La reciente aprobación de la reforma laboral en el Senado ha desatado un intenso debate en el Congreso argentino, con modificaciones clave como el artículo sobre licencias médicas que generaron controversia y posibles retornos al Senado para ajustes. El proyecto, impulsado por el gobierno, busca modernizar las relaciones laborales, pero enfrenta resistencia por temores a la pérdida de derechos de los trabajadores, incluyendo cambios en el Fondo de Asistencia Laboral y regulaciones para billeteras virtuales.

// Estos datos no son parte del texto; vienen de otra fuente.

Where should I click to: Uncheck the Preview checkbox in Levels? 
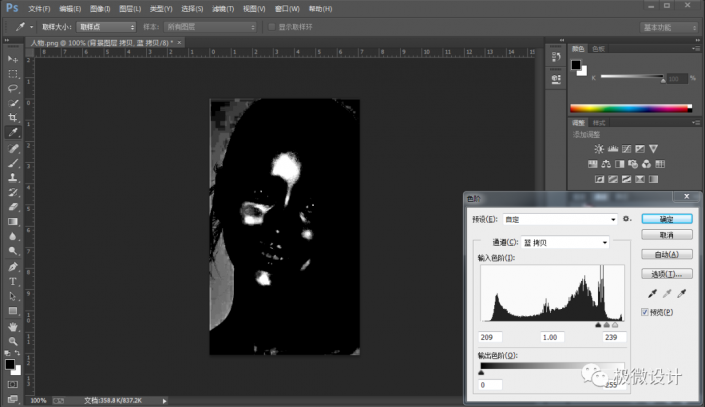[x=646, y=312]
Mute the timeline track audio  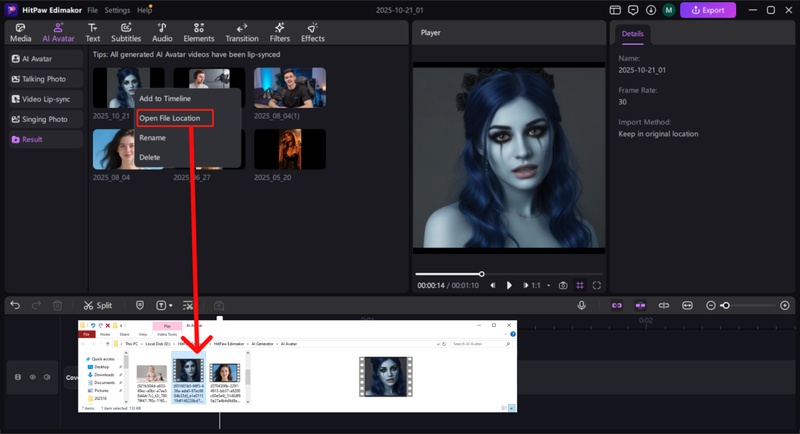(46, 377)
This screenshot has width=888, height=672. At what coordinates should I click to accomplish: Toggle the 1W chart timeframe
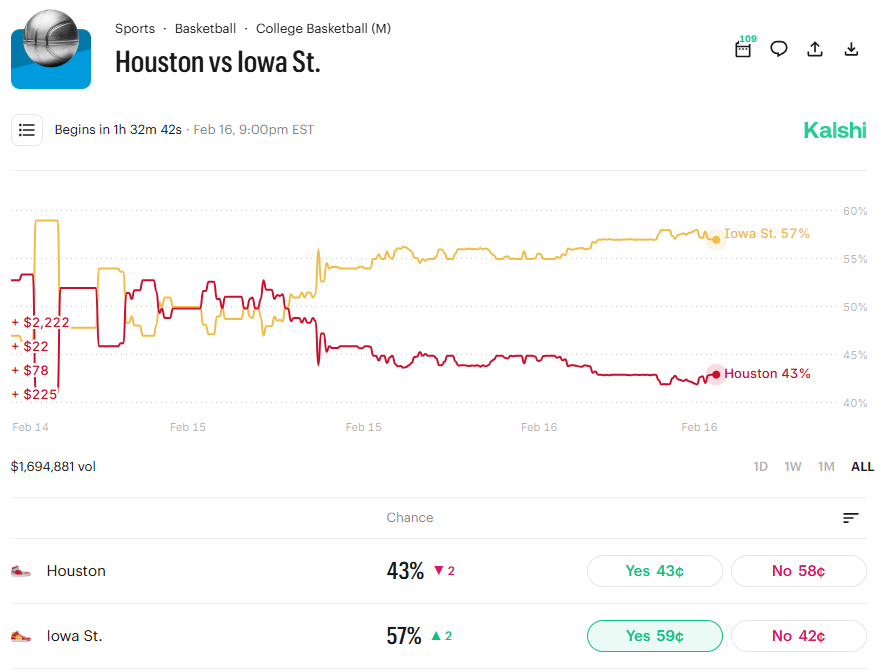point(793,466)
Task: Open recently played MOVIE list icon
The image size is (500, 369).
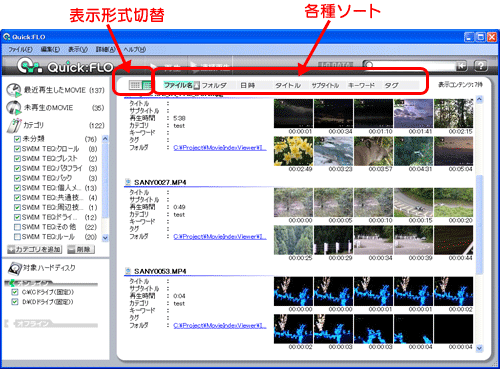Action: coord(14,90)
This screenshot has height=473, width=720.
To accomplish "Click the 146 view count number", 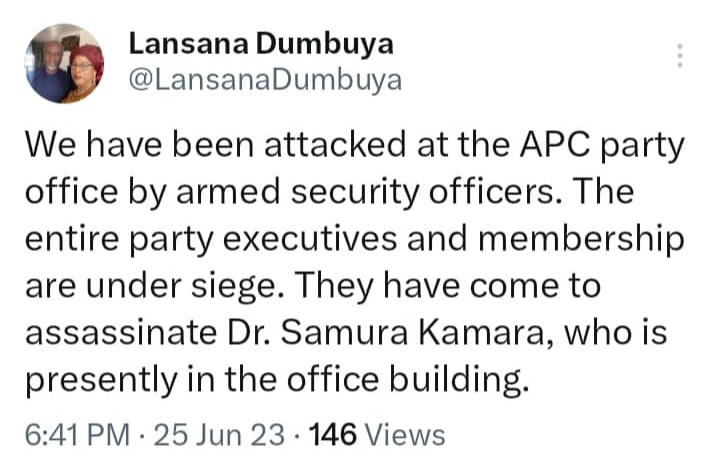I will pos(334,435).
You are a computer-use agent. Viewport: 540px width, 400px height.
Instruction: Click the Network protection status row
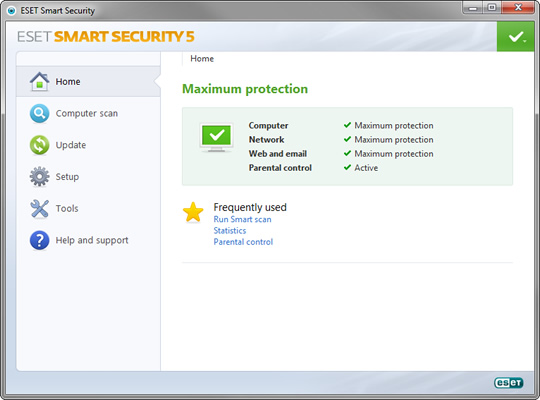[341, 140]
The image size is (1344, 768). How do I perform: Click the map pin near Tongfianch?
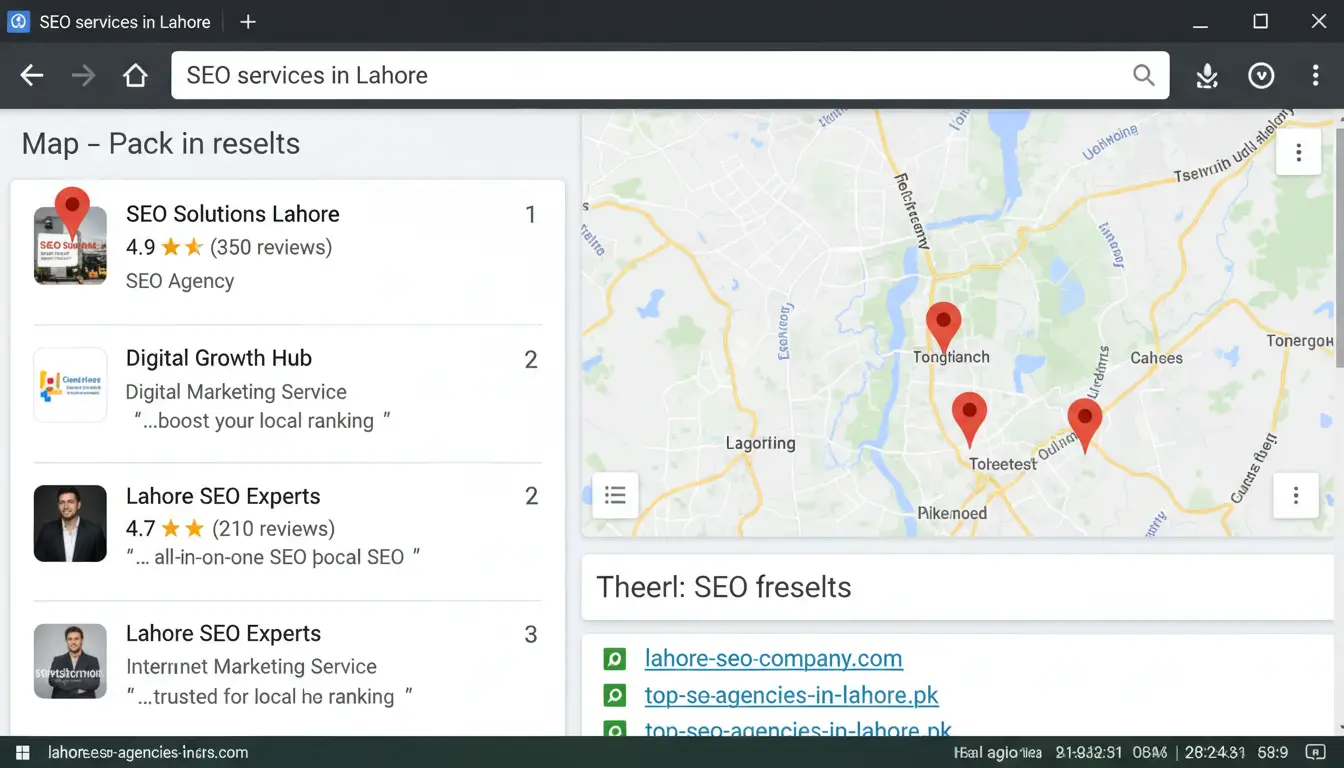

La oposición, liderada por sectores sindicales y políticos, califica la ley como regresiva y ha convocado a movilizaciones callejeras, argumentando que precariza el empleo sin resolver la informalidad. Figuras como diputados de izquierda llaman a huelgas generales para presionar contra su implementación, mientras el oficialismo defiende el avance como necesario para atraer inversiones y reducir litigiosidad judicial en materia laboral.
En el contexto de un país con alto desempleo y economía en recuperación, la reforma representa un eje de tensión entre modernización y protección social. Analistas destacan que su éxito dependerá de negociaciones posteriores en Diputados y la capacidad del gobierno para mitigar impactos en los sectores vulnerables, evitando escaladas de conflicto social.